The turning point is watching the abstraction of "war" become physical. The students train, get issued rifles, and are sent out — and they start dying, messily, often because of panic and human error rather than heroism. One boy, Gook Young-soo, breaks under the pressure — after the CSAT is cancelled, the one thing he was clinging to — and turns his weapon on his own classmates, killing several. The class is hollowed out not just by aliens but by fear, guilt, and the system that put rifles in teenagers' hands.

The ending is the part I can't shake. A few weeks after the massacre, the government develops a powerful new weapon that kills most of the spheres within a short time, and the world begins returning to "normal" — though a few spheres still hang in the sky. But only a tiny handful of the original class survives — Kim Chi-Yeol, Lee Na-Ra, and No Ae-Seol among them. Two years later, Chi-Yeol walks into an exam hall to finally take the CSAT, the test they were all studying for before the world ended. And the unbearable question hangs over everything: if the adults could build a weapon that ended this, why did they send children to die first? Duty After School never lets you feel the relief of victory. It hands you survival and makes you ask what it cost.

Characters

Kim Chi-Yeol is the closest thing to a protagonist — the quiet kid with glasses who carries a crush on classmate Lee Na-Ra. He is not a hero in the shonen sense. He survives mostly by being careful, terrified, and human, and his arc is less about becoming brave than about being one of the few left to carry the memory of everyone who didn't make it. The final image of him at the exam desk turns him into a kind of witness.

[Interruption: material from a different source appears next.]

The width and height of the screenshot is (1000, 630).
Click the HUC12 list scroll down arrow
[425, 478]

Kwon Il-ha reads at first like the closest thing to an antagonist among the students — a bully who picks fights and torments classmates early on. But the story has something far crueler in store for him: he becomes a victim. After he witnesses Gook Young-soo doing something unforgivable to an unconscious classmate, Young-soo turns his rifle on him and kills him, then dumps his body in the sea. Il-ha is not a villain who gets punished; he's a kid who dies because he saw too much.

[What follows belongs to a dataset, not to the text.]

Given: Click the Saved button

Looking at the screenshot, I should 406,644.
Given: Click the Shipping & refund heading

Gook Young-soo is the character who shows what real war does to an unprepared mind. He carries the story's heaviest, most tragic arc. Early on he accidentally pushes a classmate, Jang Hoon, into a sphere's killing range, and Jang Hoon dies because of it — and from then on Young-soo is haunted by guilt, suffering hallucinations of the boy he killed. Burdened by poverty and pinning every hope on the CSAT to lift his family out of it, he comes apart completely when the exam is cancelled. He kills Kwon Il-ha to bury his secret, and later cracks fully and shoots several of his own classmates, including Jang-soo. He's terrifying, but the story frames him as another casualty of the same system — a teenager handed a rifle and a level of stress no one should bear.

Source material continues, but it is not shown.